July around these parts was different. No clamoring about Clemson, or about any other Irish game. Just quiet. An uneasy quiet. The slightest nugget of news offered some hope that there might actually be a season. For a few minutes, everything seemed ... normal.
Then concern continued over how Notre Dame somehow would find a way to navigate the roadblocks and minefields that await and somehow could still play a 10-game ACC regular season and its plus-one game. Maybe chase ... all together now ... a conference championship. Maybe chase another trip to the College Football Playoff. Even win at least 10 games for a fourth consecutive year, something that’s never been done in this program.
It’s tough to think football, to talk football, to write about football knowing that in an instant, as happened in mid-March, everything just … ends.
Looking ahead
If there is a season, there’s a lot to like about Notre Dame. The Irish have a chance to be good. Maybe even beat Clemson at home and snag a second appearance in the College Football Playoff semifinals good. Some would say playing an ACC schedule gives the Irish a better chance — an easier chance — to get to 10 wins. Substituting Boston College, Florida State and Syracuse for Stanford, Southern California and Wisconsin? Yes, please. Thank you.

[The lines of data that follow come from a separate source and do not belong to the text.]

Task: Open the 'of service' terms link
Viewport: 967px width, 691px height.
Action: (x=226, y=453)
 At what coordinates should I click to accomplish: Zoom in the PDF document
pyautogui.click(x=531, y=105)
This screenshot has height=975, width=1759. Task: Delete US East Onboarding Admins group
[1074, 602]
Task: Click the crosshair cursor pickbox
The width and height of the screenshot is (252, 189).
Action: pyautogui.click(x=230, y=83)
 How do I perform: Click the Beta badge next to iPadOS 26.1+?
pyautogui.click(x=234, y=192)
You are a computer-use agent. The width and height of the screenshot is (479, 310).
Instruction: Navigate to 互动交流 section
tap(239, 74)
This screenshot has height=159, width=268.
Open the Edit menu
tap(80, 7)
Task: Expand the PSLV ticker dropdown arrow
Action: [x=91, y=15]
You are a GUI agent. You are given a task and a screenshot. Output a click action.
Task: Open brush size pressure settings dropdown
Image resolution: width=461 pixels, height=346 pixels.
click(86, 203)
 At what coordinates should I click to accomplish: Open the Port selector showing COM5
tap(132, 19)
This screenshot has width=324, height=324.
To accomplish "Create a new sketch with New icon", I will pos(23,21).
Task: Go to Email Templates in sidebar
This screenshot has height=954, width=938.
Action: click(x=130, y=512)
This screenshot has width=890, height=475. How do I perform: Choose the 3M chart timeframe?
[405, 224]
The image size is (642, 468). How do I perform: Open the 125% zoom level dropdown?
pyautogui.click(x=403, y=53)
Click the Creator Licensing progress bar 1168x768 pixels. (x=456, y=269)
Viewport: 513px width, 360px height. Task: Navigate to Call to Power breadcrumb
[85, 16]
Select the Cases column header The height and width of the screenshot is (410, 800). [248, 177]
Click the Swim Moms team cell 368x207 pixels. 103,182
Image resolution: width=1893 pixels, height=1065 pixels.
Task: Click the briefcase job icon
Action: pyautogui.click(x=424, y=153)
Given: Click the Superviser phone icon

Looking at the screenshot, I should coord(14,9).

What’s to like about these Irish? Quarterback Ian Book and how he’ll fare in his third season as the main guy, something we haven’t had since the forgettable Jimmy Clausen run of the late 2000s. In 35 career games, Book’s been steady. He’s been solid. But can he be super?
Running back Jafar Armstrong is poised to take his game from potential to production. Both will work behind an Irish offensive line that returns all five starters. There’s no McGlinchey or Nelson in that group, but that’s OK.
As for guys on the outside, Kevin Austin, Jr., might turn that brief spring buzz about how he looked the part into actually playing the part. Who might be next in line at Tight End U? Tommy Tremble? Michael Mayer? Options abound.
That’s only on offense. Don’t forget the other side of the ball.
The Irish defensive line is as deep and as talented and as driven as its been in years. Associate head coach Mike Elston will have the motors on every one of those guys humming from Day One. Daelin Hayes is determined to deliver on that five-star recruiting ranking with his best season. Ade Ogundeji should be a pass-rush terror off the edge. Jeremiah Owusu-Koramoah is poised to move from curiosity story to dominant defender.
Watch Drew White piggy-back last season’s breakout year with another big one. Who might follow in White’s cleats this season and step from the shadows to make more plays and tackles than anyone imagined? Somebody’s coming. Is it Jordan Genmark Heath? Jack Lamb? Marist Liufau?
Along the back line, just how special is sophomore safety Kyle Hamilton? Again All-American good, as he was as a freshman? Can he step into the leadership/tackling/play-making void left behind by Jalen Elliott and Alohi Gilman? Will Houston Griffith finally find his flow? Will first-year cornerbacks coach Mike Mickens get more out of the position than former Irish All-American/CBs coach Todd Lyght?
Speaking of coaches, watch defensive coordinator Clark Lea take another step this season toward being a future head coach. How much longer will he call South Bend home? And exactly what will a Tommy Rees offense look like? Wide open and free-wheeling and producing, much the way former offensive coordinator Chip Long promised but never really delivered?
The head coach is a staggering 33-6 over the last three years. But for many, that’s nowhere near good enough. It should be.
What’s it all mean this college football season for Notre Dame?
Hope we find out. For now, hope is all we’ve got.